In the days just after Hurricane Sandy, Sam Davis was busy taping a public service announcement aimed at educating storm victims about burn hazards in the post-storm environment. A trial lawyer and founder of the nonprofit Burn Advocates Network, Davis says, "When you are in a crisis and you are cold and exhausted, safety is not always the first thing on your mind." He points out the myriad dangers of gas cans, candles, generators, downed electrical wires – even the kitchen stove. "Burn units have been very busy places."
A resident of Tenafly, Davis became involved in burn advocacy through his full-time work as a trial lawyer.
"What really drew me in was the plight of children who had burn injuries," he says. "No matter how much I did for them as a lawyer, these kids were never getting better, and that always bothered me."
Davis began taking his young clients to burn camps and discovered there was change in their outlook.

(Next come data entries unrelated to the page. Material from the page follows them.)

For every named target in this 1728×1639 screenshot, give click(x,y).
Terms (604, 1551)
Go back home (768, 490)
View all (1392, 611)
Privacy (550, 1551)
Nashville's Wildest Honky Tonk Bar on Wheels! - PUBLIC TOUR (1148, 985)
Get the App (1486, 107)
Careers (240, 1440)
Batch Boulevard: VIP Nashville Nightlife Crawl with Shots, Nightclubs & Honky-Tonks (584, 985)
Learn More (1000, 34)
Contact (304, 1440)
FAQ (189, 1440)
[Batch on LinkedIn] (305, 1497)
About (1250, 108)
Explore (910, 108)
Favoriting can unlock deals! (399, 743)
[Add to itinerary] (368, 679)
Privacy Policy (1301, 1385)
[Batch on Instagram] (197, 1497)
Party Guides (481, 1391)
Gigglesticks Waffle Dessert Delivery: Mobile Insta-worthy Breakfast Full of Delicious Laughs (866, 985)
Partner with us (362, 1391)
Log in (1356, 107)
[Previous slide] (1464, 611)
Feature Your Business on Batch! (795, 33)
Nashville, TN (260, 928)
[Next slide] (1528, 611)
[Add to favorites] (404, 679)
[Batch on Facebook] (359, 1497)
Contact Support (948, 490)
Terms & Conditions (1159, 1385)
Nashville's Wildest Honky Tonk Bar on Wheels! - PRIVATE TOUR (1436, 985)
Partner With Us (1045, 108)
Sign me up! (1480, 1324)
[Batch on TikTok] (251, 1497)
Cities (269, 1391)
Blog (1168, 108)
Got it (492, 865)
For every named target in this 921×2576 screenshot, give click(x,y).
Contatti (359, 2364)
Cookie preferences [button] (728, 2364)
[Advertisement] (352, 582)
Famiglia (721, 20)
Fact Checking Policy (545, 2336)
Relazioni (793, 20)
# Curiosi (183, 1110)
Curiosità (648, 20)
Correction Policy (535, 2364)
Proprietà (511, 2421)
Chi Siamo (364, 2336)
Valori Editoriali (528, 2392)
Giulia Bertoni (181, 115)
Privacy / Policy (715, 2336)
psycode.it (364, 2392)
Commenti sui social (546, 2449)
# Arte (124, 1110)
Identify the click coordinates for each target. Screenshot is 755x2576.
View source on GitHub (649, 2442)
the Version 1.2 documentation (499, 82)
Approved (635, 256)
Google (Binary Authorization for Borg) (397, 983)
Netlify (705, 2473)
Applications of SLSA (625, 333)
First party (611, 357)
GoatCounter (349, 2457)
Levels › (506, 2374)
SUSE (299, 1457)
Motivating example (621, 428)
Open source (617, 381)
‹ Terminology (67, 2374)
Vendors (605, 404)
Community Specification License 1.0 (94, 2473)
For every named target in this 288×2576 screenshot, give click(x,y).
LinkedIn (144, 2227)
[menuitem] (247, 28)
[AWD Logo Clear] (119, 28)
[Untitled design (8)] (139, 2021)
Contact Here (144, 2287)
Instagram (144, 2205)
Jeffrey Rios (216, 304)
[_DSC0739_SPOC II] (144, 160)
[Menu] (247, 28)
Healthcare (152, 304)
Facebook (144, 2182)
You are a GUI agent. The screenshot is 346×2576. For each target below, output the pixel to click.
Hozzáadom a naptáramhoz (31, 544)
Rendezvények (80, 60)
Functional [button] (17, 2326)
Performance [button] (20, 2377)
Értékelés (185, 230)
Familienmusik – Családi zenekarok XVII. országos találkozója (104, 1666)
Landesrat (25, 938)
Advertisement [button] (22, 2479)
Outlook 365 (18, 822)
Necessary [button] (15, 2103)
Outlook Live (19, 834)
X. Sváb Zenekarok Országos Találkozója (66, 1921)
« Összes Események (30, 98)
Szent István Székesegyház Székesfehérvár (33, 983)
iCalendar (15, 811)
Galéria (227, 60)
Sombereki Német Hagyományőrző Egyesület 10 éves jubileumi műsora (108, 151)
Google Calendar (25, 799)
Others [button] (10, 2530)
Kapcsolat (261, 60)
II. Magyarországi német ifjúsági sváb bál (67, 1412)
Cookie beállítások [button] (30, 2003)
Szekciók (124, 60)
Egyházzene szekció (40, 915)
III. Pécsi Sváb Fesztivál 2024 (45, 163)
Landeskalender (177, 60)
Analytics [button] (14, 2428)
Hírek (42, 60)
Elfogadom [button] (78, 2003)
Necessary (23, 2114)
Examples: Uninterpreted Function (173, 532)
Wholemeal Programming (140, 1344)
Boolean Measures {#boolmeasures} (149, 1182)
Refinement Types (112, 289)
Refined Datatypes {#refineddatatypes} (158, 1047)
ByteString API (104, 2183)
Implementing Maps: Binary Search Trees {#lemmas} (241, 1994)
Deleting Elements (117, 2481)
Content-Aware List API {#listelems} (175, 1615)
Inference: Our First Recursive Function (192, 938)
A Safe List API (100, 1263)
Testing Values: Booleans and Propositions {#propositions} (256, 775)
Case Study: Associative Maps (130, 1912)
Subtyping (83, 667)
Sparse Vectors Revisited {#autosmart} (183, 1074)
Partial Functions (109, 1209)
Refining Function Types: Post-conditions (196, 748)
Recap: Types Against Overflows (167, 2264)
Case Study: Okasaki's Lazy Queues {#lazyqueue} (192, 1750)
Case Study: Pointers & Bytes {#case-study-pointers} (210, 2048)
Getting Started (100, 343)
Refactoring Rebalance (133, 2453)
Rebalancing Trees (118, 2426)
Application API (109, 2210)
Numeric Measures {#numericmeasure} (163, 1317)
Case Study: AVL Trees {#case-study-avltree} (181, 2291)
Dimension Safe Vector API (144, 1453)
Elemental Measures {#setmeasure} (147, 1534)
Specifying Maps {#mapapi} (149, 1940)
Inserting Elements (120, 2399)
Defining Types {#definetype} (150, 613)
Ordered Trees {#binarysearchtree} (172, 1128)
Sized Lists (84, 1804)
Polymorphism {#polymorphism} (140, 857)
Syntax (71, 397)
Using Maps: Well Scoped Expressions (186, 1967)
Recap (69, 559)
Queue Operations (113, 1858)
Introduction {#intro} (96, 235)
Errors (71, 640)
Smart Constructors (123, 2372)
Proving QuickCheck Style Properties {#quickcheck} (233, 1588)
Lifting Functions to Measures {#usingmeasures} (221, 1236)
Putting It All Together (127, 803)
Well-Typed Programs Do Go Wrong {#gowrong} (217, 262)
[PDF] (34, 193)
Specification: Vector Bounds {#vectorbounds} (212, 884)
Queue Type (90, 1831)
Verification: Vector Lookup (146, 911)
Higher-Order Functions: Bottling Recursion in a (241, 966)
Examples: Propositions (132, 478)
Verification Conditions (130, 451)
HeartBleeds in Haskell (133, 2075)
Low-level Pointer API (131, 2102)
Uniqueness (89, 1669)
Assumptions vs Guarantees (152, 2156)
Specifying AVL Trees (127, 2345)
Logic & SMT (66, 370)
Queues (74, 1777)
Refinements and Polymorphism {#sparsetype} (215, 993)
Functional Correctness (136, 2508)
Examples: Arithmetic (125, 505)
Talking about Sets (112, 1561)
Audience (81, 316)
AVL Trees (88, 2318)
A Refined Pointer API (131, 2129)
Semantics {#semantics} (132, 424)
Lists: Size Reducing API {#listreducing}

"These camps reinforced that they were not the sum of their scars. The path from victim to survivor is a long journey but it is a critical one," he says.
He founded Burn Advocates Network in 2007, dedicated to supporting the recovery, rehabilitation and reintegration of burn victims.
Davis' care and compassion for victims extend beyond his clients with burn injuries. Following the 2010 earthquake in Haiti, he made multiple trips to what he calls "the most challenging environment imaginable. For me, Haiti is a project that will never be finished." Over six trips, Davis brought 50 tons of supplies to Haiti, gathered from disparate sources.
"I teamed up with Mike Maron [CEO of Holy Name Medical Center] and Dr. David Butler to build a physical therapy clinic for burn victims in northern Haiti. It's not every day you see a trial lawyer and a hospital CEO on the same team," Davis says with a laugh. The Holy Name connection is apt, given that Davis' father was a "greatest generation" internist who practiced at Holy Name following his return from World War II.
Closer to home, Davis logs as many hours in the courtroom as he does advocating for burn victims.
"My sub-specialty is burn injuries," he says, "but I am rabidly concerned about products that injure and burn."
In that spirit, Davis recently launched the Journal of Burns, Fire and Explosion, a quarterly, peer-reviewed publication designed to bring the timely, relevant information directly to the consumer. He's also at work establishing burn camps in Haiti and India, follow-ups to Camp Sababa, established in Israel in 2009. Like the 22 camps in the U.S. where Burn Advocates Network provides adaptive music and recreational programs, the organization's international camps will "unite kids through the universal language of music," he says.
"I strongly believe that, as an attorney, I am an integral part of my client's health care team," Davis says. "Without financial resources, it is very difficult to get the kind of comprehensive, long-term care needed to recover from a devastating injury. To put it mildly, most insurance companies just don't put the patient's care before their profits."